But she does know that; it is, in fact, the whole point of the piece
Secondly, any claim that E = mc^2 is a 'sexed' equation is such utter drivel it's hardly worth spending a minute's thought on. Sexed HOW, exactly? Does she imagine some nasty sexist physicists sat down one day and decided on the laws on the universe to suit themselves?
The meaning of her claim that it is a 'sexed equation' is not obvious, that is why it requires some thought.
As for her idea being a piece of feminist philosophy and not science, well, that's all well and good, but she should limit herself to talking about things that have some relevance to her subject, rather than ranting incoherently about a subject which clearly has nothing to do with hers.
Oh dear, we're back with self-evidence again.
So the gendered language of solids and fluids has nothing to do with feminist philosophy?
OK, so I misread the part about Principia, but don't see how that can be seen as much more ridiculous than her assertion about E = mc^2.
But you've said you don't know what her assertion about E=mc2 means.. so how can it be ridiculous?
I just find it incredible that people can assume that their intellectual discipline, which has arisen more oiut of political fashion than anything else
interesting and revealing characterisation of feminist thought, that
and may well be forgotten about in a few decades' time, takes precedence over laws of physics which demonstrably apply throughout the whole of time and space.
You're aware of course that the ways in which those 'laws' - if they can be characterised as laws, not all scientists would talk in such terms any more - have been interpreted and understood has changed over the years? You're aware that science is not some monolithic entity which agrees on everything...
Finally, I've noticed a trend in this thread for anyone who supports any thinker under attack to say "well they're not really a postmodernist at all". If Irigaray isn't a postmodernist, then what is she? Why do opponents of postmodernism attack her? Does that mean it has become a dirty word, that no-one really wants to be associated with it these days? I'm reminded of people who say al-Qu'eda and the Taleban are "not Muslims", full stop, rather than merely representing the most reactionary and violent strain of Islam.

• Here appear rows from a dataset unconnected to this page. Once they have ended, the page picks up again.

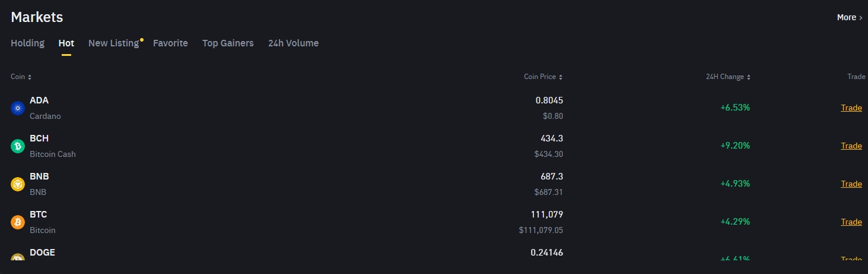
Task: Click the Bitcoin Cash coin icon
Action: pos(18,146)
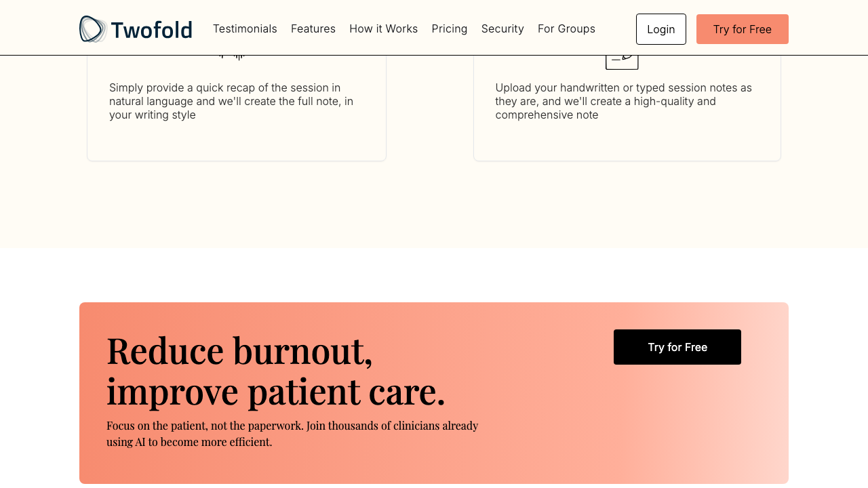
Task: Click the coral Try for Free header button
Action: pos(742,29)

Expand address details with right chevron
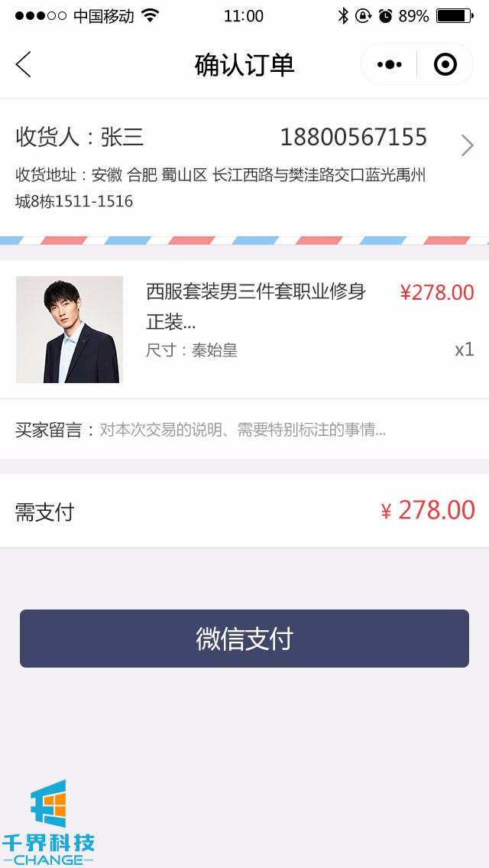(467, 145)
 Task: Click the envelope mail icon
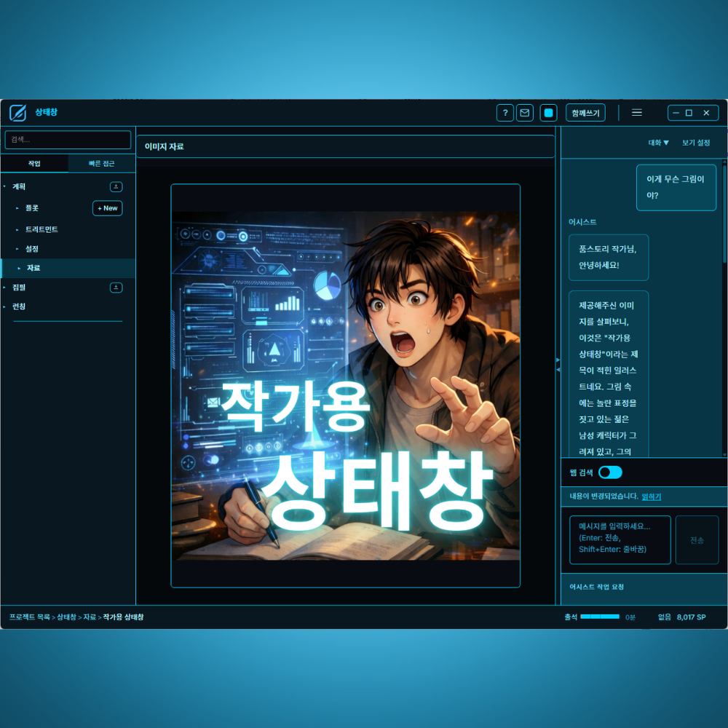coord(525,112)
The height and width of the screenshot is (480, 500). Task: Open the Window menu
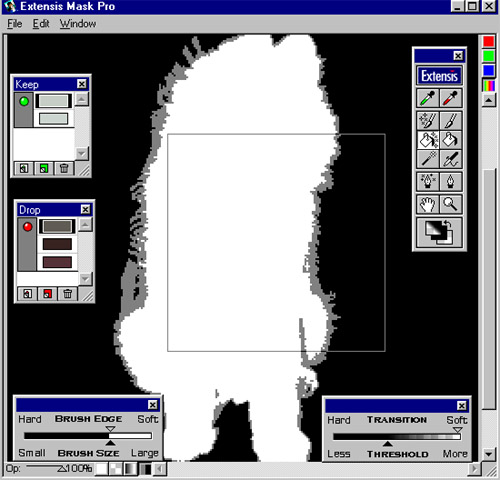78,24
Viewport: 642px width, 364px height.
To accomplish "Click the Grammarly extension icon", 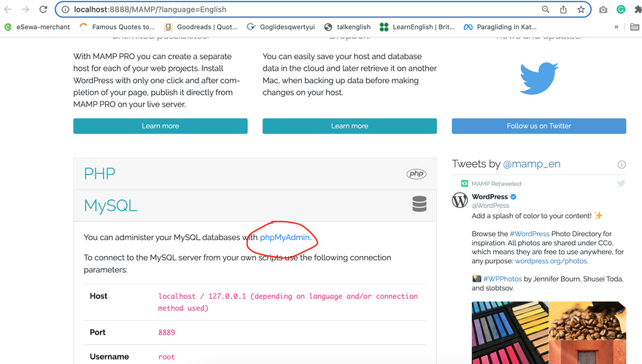I will [621, 9].
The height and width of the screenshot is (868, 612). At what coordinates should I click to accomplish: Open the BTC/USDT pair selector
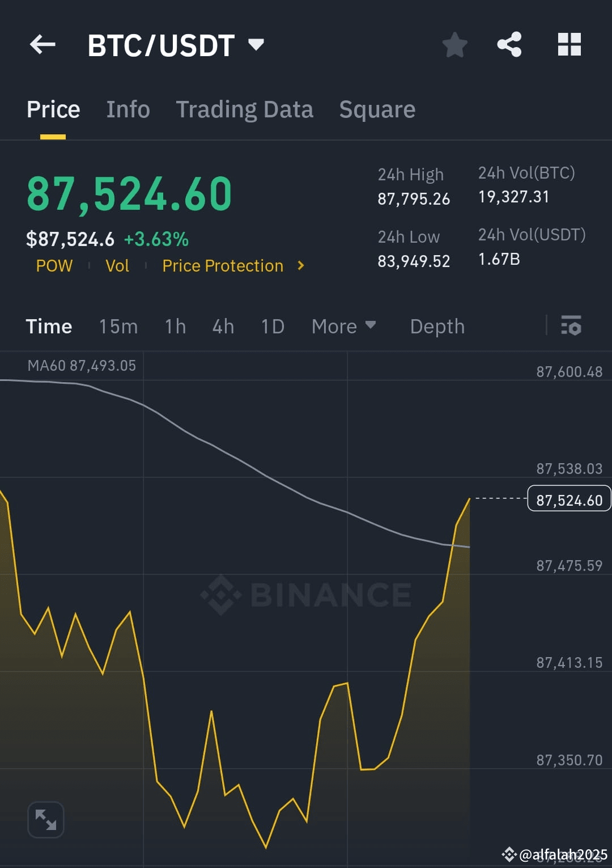coord(176,45)
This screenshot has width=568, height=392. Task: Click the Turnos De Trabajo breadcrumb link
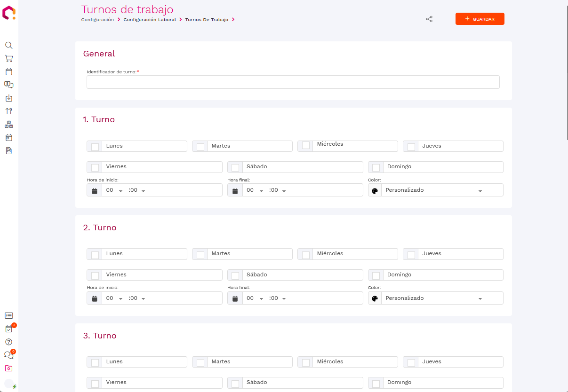click(207, 20)
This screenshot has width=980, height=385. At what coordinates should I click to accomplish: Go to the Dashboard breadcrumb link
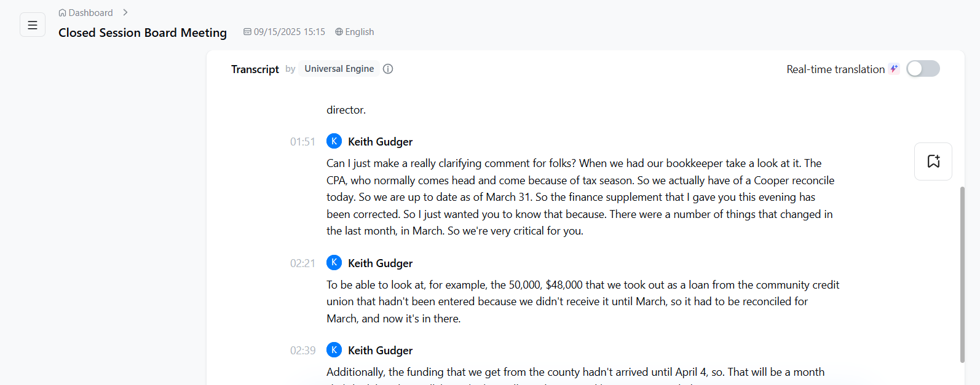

It's just a question of accuracy. Lyotard, for instance, I would have no problem with him being described as a postmodernist; he uses the term and uses it positively. Baudrillard is at best ambivalent about the term, which he rarely uses. Irigaray, as far as I am aware, never uses the term, nor is she especially interested in postmodern themes, except where the term is used incredibly vaguely to mean 'that continental stuff'.
The muslim analogy is inappropriate, too. Those who make the argument that the Taleban are 'not Muslim' do so in order to disavow particular examples and defend the general category Islam. We are rejecting the lazily-applied general category 'postmodernism' in order to defend particular thinkers.